- Data
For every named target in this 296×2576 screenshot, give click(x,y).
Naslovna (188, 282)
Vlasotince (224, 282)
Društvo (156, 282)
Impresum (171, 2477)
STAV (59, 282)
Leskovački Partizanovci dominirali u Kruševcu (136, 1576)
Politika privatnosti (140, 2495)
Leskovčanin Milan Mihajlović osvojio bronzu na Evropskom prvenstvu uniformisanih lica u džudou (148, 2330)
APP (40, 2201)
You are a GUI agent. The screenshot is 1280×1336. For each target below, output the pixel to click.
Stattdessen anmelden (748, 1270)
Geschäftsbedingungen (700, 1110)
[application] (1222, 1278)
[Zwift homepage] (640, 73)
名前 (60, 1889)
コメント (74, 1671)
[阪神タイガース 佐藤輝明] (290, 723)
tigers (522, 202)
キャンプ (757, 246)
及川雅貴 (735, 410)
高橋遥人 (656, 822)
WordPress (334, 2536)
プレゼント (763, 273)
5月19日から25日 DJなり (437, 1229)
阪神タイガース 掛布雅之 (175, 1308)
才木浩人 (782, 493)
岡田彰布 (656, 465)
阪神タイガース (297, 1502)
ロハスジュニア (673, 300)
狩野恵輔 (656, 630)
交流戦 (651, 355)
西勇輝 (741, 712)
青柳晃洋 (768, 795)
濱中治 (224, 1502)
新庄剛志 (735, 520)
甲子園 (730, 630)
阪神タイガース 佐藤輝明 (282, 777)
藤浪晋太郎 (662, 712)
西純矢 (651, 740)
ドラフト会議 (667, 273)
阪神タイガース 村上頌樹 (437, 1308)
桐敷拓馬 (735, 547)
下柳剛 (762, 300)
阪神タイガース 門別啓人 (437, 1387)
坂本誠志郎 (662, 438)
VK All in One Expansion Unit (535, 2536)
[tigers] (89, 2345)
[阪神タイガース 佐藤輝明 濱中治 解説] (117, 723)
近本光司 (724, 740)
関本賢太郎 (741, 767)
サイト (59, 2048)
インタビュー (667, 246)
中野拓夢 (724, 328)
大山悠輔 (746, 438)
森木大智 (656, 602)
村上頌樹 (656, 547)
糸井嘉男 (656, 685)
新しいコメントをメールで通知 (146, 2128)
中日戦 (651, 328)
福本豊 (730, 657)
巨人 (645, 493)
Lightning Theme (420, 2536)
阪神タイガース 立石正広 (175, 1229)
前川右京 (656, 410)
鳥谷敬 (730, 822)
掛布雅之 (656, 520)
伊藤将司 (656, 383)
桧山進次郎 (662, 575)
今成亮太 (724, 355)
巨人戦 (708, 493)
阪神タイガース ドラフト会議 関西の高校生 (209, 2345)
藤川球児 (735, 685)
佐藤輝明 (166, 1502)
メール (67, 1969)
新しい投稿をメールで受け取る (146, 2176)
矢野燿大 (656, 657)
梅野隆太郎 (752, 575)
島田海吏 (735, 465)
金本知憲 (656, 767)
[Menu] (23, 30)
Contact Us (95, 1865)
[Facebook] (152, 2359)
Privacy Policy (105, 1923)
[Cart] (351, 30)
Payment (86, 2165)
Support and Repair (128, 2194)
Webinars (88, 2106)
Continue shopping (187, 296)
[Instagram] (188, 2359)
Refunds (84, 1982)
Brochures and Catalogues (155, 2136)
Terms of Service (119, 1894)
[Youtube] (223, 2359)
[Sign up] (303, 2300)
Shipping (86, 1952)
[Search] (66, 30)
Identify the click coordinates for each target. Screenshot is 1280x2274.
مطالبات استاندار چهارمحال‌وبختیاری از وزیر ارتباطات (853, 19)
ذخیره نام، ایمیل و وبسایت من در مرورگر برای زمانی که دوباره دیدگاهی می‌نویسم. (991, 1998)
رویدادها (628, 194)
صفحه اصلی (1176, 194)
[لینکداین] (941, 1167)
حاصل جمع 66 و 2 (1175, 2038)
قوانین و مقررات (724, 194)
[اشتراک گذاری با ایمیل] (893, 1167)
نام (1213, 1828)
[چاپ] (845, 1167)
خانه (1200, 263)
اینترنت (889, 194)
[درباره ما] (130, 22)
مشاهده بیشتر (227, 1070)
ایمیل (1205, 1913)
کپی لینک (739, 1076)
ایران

- Assignment
Copy every entry exactly, leaving nothing out.

- Response to this exercise
For every named target in this 296×2576 screenshot, give click(x,y).
Naslovna (188, 282)
Vlasotince (224, 282)
Društvo (156, 282)
Impresum (171, 2477)
STAV (59, 282)
Leskovački Partizanovci dominirali u Kruševcu (136, 1576)
Politika privatnosti (140, 2495)
Leskovčanin Milan Mihajlović osvojio bronzu na Evropskom prvenstvu uniformisanih lica u džudou (148, 2330)
APP (40, 2201)
You are a GUI agent. The screenshot is 1280×1336. For each target below, output the pixel to click.
Stattdessen anmelden (748, 1270)
Geschäftsbedingungen (700, 1110)
[application] (1222, 1278)
[Zwift homepage] (640, 73)
名前 (60, 1889)
コメント (74, 1671)
[阪神タイガース 佐藤輝明] (290, 723)
tigers (522, 202)
キャンプ (757, 246)
及川雅貴 (735, 410)
高橋遥人 (656, 822)
WordPress (334, 2536)
プレゼント (763, 273)
5月19日から25日 DJなり (437, 1229)
阪神タイガース 掛布雅之 (175, 1308)
才木浩人 (782, 493)
岡田彰布 (656, 465)
阪神タイガース (297, 1502)
ロハスジュニア (673, 300)
狩野恵輔 (656, 630)
交流戦 (651, 355)
西勇輝 (741, 712)
青柳晃洋 (768, 795)
濱中治 (224, 1502)
新庄剛志 (735, 520)
甲子園 (730, 630)
阪神タイガース 佐藤輝明 (282, 777)
藤浪晋太郎 (662, 712)
西純矢 (651, 740)
ドラフト会議 (667, 273)
阪神タイガース 村上頌樹 (437, 1308)
桐敷拓馬 (735, 547)
下柳剛 (762, 300)
阪神タイガース 門別啓人 (437, 1387)
坂本誠志郎 (662, 438)
VK All in One Expansion Unit (535, 2536)
[tigers] (89, 2345)
[阪神タイガース 佐藤輝明 濱中治 解説] (117, 723)
近本光司 (724, 740)
関本賢太郎 (741, 767)
サイト (59, 2048)
インタビュー (667, 246)
中野拓夢 (724, 328)
大山悠輔 (746, 438)
森木大智 (656, 602)
村上頌樹 (656, 547)
糸井嘉男 (656, 685)
新しいコメントをメールで通知 (146, 2128)
中日戦 (651, 328)
福本豊 (730, 657)
巨人 (645, 493)
Lightning Theme (420, 2536)
阪神タイガース 立石正広 (175, 1229)
前川右京 (656, 410)
鳥谷敬 (730, 822)
掛布雅之 (656, 520)
伊藤将司 (656, 383)
桧山進次郎 (662, 575)
今成亮太 (724, 355)
巨人戦 (708, 493)
阪神タイガース ドラフト会議 関西の高校生 (209, 2345)
藤川球児 (735, 685)
佐藤輝明 (166, 1502)
メール (67, 1969)
新しい投稿をメールで受け取る (146, 2176)
矢野燿大 (656, 657)
梅野隆太郎 (752, 575)
島田海吏 (735, 465)
金本知憲 (656, 767)
[Menu] (23, 30)
Contact Us (95, 1865)
[Facebook] (152, 2359)
Privacy Policy (105, 1923)
[Cart] (351, 30)
Payment (86, 2165)
Support and Repair (128, 2194)
Webinars (88, 2106)
Continue shopping (187, 296)
[Instagram] (188, 2359)
Refunds (84, 1982)
Brochures and Catalogues (155, 2136)
Terms of Service (119, 1894)
[Youtube] (223, 2359)
[Sign up] (303, 2300)
Shipping (86, 1952)
[Search] (66, 30)
Identify the click coordinates for each target. Screenshot is 1280x2274.
مطالبات استاندار چهارمحال‌وبختیاری از وزیر ارتباطات (853, 19)
ذخیره نام، ایمیل و وبسایت من در مرورگر برای زمانی که دوباره دیدگاهی می‌نویسم. (991, 1998)
رویدادها (628, 194)
صفحه اصلی (1176, 194)
[لینکداین] (941, 1167)
حاصل جمع 66 و 2 (1175, 2038)
قوانین و مقررات (724, 194)
[اشتراک گذاری با ایمیل] (893, 1167)
نام (1213, 1828)
[چاپ] (845, 1167)
خانه (1200, 263)
اینترنت (889, 194)
[درباره ما] (130, 22)
مشاهده بیشتر (227, 1070)
ایمیل (1205, 1913)
کپی لینک (739, 1076)
ایران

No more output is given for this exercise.